User feedback would then restart the process. To illustrate how I used this process, let's have a look at how I developed the initial version of optal.dk. Since I didn't have a functioning website at this stage, the user feedback phase was skipped and I went back to the planning phase after testing.

Firstly, I did some initial planning to identify the main features. I knew there needed to be some way to show an overview of all courses and institutions. When viewing a course or institution, the data should be shown in an intuitive way and there should be a way to select which type of data should be displayed (this was initially confined to data related to admittances, applicants and quotient) and how. There should also be a way to download all data, an FAQ, an about section, and a "feedback button" that would be available on all pages. In addition, the functionality for reading and transforming the KOT data into JSON format needed to be implemented.

These seven seperate features could then be individually planned. For the feature concerning the overview of all courses specifically, I decided that the overview should be shown on the homepage and you should be able to search for institutions and courses.

Designing the overview/homepage was simple. I used the UI library shadcn-ui for Svelte to reduce the amount of designing for smaller interactive elements, meaning I could focus on the interaction design at a more top-level. I then made a medium fidelity prototype of the page in Figma as shown below. It was heavily inspired by existing designs showing admission figures such as on UG.dk or dr.dk. You may also notice that optal.dk was originally called unioptag.dk but I changed the name before release.

Medium fidelity prototype of the homepage of optal.dk.
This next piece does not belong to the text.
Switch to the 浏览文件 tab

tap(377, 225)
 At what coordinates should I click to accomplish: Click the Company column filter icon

Before having developed this page, the functionality of reading the data and transforming it to JSON was finished so the development part was a matter of creating the route, displaying the data in the accordions from the UI library and implementing the search functionality (which runs locally, powered by the Fuse.js library).

Only limited testing was required for the homepage mainly due to its simplicity, but testing of the search input revealed that certain courses didn't show up in the results and the search settings were tweaked as a result.
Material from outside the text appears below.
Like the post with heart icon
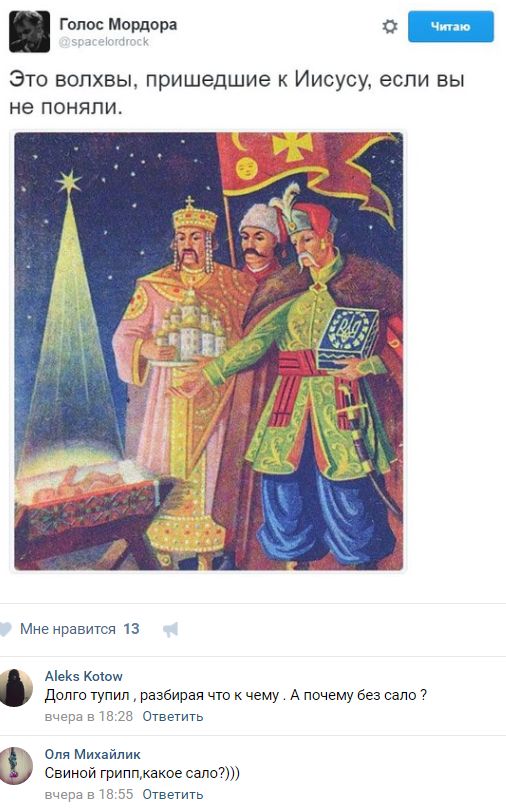pyautogui.click(x=5, y=628)
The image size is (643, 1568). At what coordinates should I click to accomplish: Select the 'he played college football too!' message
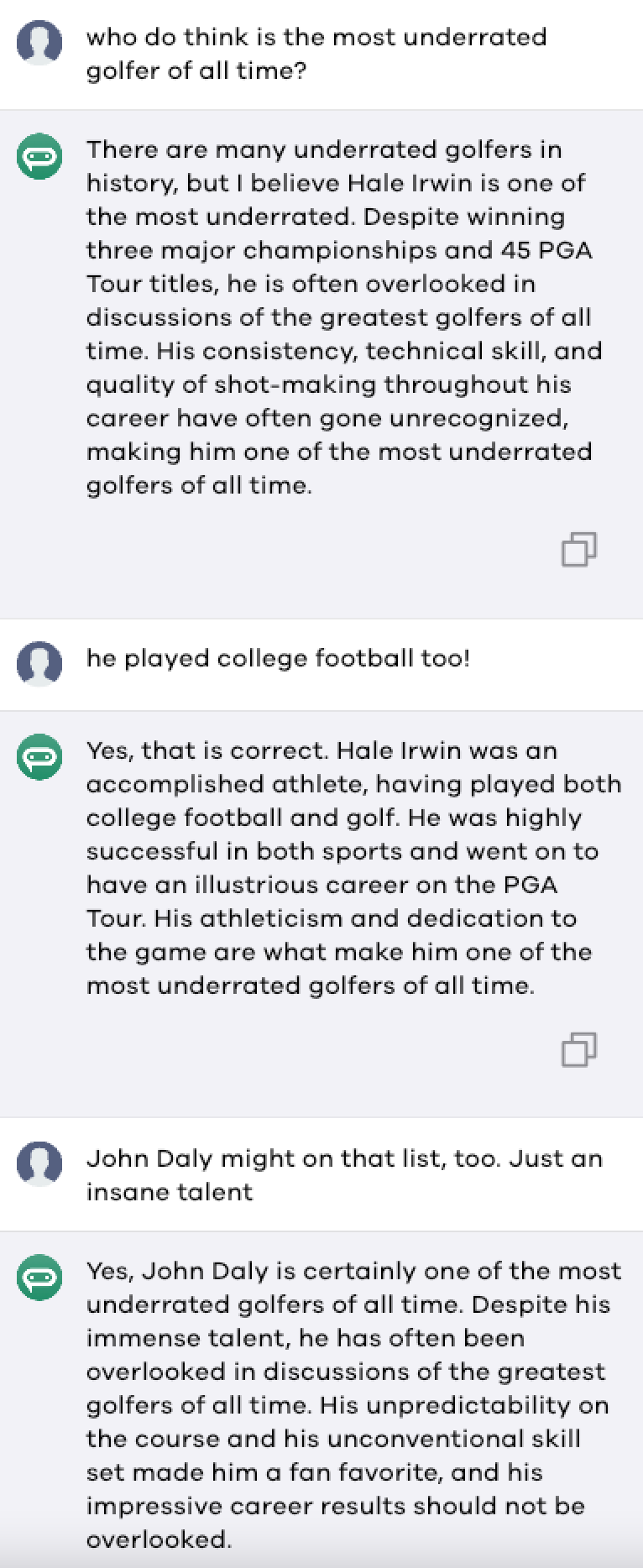278,658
I kept track of the development state of the different features by using a kanban board in Notion, and repeated phase 1-4 in developing the remaining features.

Reception and feedback

The goal of optal.dk was to provide a quick historical overview of admission figures, but I never thought about how many people are interested in these figures or set a goal for the number of visitors I would like each month or year. Regardless, I knew at least one person would be interested in the website so I focused on SEO to promote optal.dk and posting on a little on forums. As of mid 2025, optal.dk gets ~100 visitors a month except in July and August when new figures are released and the number of visitors jumps to ~2000 and ~500 respectively. As far as I can see, it's also one of top search results on Google in Denmark if you search for "optal".

In general, optal.dk was well-received and people seemed to like it (judging by comments on Reddit). I also got some constructive feedback that I used that in the development process. For example, admission data related to age and education were displayed as "stacked bar charts" but after feedback from users I added a pie chart instead as the default view. You can compare the difference between these two by navigating to any course (for example "Biomedicin"), selecting "Age" as the category, and then switching between the "Donut" and "Bar" display types. The "Donut" chart is significantly more user friendly in my opinion despite the fact that it only displays data for one year at a time.

I'm not planning on expanding the website with anymore larger features, especially since they might take away from its simplicity which I believe is one of its strenghts. I'll continue to maintain it and update it with fresh admission figures each year, however.